[Entries for locating words and elements]
+ + +

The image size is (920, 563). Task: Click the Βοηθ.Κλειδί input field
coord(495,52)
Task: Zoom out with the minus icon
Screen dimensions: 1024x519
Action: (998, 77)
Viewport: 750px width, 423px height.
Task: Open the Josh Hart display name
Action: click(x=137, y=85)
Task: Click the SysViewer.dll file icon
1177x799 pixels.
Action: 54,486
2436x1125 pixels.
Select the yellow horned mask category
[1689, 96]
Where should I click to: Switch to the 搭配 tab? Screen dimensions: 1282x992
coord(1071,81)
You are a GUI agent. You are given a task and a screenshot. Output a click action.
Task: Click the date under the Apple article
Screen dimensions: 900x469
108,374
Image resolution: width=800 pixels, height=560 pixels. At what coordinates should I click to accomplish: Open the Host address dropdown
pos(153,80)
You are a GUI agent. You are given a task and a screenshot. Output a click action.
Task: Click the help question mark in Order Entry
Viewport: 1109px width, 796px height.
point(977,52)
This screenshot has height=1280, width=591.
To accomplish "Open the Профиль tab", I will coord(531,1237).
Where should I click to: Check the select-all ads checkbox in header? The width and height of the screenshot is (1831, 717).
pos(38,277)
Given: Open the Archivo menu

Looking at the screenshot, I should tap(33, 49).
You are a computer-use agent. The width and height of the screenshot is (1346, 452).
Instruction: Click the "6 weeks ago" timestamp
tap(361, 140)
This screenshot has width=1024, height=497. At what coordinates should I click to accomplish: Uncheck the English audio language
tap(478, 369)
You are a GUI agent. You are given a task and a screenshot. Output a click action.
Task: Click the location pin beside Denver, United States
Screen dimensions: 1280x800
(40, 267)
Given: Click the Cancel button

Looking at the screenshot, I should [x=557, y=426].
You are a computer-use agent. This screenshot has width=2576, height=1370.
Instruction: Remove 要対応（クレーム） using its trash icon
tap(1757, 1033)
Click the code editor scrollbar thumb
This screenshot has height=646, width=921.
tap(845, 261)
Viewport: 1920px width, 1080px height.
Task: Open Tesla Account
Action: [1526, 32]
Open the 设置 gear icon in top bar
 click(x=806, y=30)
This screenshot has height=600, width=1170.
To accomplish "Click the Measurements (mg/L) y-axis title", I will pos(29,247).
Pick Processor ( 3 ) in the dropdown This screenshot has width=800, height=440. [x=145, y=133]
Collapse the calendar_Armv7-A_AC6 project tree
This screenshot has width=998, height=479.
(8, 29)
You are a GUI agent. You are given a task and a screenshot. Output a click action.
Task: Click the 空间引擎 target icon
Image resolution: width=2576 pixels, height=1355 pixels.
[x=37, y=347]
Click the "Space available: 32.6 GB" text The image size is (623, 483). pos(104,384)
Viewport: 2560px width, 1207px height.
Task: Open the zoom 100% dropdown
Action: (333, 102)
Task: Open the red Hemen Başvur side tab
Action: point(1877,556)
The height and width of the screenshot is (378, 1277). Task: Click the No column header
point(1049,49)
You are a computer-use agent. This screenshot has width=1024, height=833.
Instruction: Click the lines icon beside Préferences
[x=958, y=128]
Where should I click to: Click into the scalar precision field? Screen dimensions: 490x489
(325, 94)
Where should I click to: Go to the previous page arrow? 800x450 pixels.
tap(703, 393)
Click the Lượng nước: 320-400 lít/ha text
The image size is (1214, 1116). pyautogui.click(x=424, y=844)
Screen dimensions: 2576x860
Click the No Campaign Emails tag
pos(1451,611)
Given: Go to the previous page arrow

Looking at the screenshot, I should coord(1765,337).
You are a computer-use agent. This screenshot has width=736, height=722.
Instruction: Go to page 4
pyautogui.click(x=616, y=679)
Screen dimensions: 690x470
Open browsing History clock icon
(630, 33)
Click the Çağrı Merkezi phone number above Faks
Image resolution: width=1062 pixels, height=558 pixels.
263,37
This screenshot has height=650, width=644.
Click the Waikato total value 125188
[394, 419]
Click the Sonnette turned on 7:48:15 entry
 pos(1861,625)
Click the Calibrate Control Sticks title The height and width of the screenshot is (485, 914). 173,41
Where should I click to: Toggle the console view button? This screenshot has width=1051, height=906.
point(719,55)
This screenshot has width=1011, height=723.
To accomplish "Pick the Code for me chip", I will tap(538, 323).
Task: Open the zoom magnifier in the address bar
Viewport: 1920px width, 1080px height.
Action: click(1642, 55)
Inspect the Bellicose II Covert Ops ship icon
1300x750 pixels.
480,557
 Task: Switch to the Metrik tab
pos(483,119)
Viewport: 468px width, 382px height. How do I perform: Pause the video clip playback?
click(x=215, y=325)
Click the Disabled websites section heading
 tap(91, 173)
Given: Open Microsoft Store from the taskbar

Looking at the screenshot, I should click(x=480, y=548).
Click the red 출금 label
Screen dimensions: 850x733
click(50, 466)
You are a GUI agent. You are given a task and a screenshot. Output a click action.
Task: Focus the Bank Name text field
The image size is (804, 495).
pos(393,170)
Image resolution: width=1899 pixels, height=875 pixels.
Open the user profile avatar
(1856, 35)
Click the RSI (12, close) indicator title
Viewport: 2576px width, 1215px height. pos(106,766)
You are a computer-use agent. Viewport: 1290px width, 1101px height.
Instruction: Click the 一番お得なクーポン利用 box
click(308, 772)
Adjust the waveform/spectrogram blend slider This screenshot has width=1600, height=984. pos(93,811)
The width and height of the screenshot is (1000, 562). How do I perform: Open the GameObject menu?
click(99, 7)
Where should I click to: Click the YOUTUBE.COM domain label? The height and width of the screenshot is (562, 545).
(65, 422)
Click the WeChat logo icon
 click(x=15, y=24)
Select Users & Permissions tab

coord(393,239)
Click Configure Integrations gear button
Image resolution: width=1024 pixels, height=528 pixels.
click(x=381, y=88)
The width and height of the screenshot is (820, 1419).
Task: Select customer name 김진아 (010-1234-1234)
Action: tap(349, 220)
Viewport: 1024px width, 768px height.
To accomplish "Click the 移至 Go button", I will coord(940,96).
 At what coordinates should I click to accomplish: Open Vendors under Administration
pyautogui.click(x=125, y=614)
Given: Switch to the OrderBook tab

+ + +

Exercise prompt | Render everything from the start of the listing down to the line containing "Action: click(x=137, y=85)", both ends included, as a Markdown table with the columns Row and Line. Leave out any blank lines.

Output of the task |
| Row | Line |
|---|---|
| 1 | The image size is (920, 563). Task: Click the Βοηθ.Κλειδί input field |
| 2 | coord(495,52) |
| 3 | Task: Zoom out with the minus icon |
| 4 | Screen dimensions: 1024x519 |
| 5 | Action: (998, 77) |
| 6 | Viewport: 750px width, 423px height. |
| 7 | Task: Open the Josh Hart display name |
| 8 | Action: click(x=137, y=85) |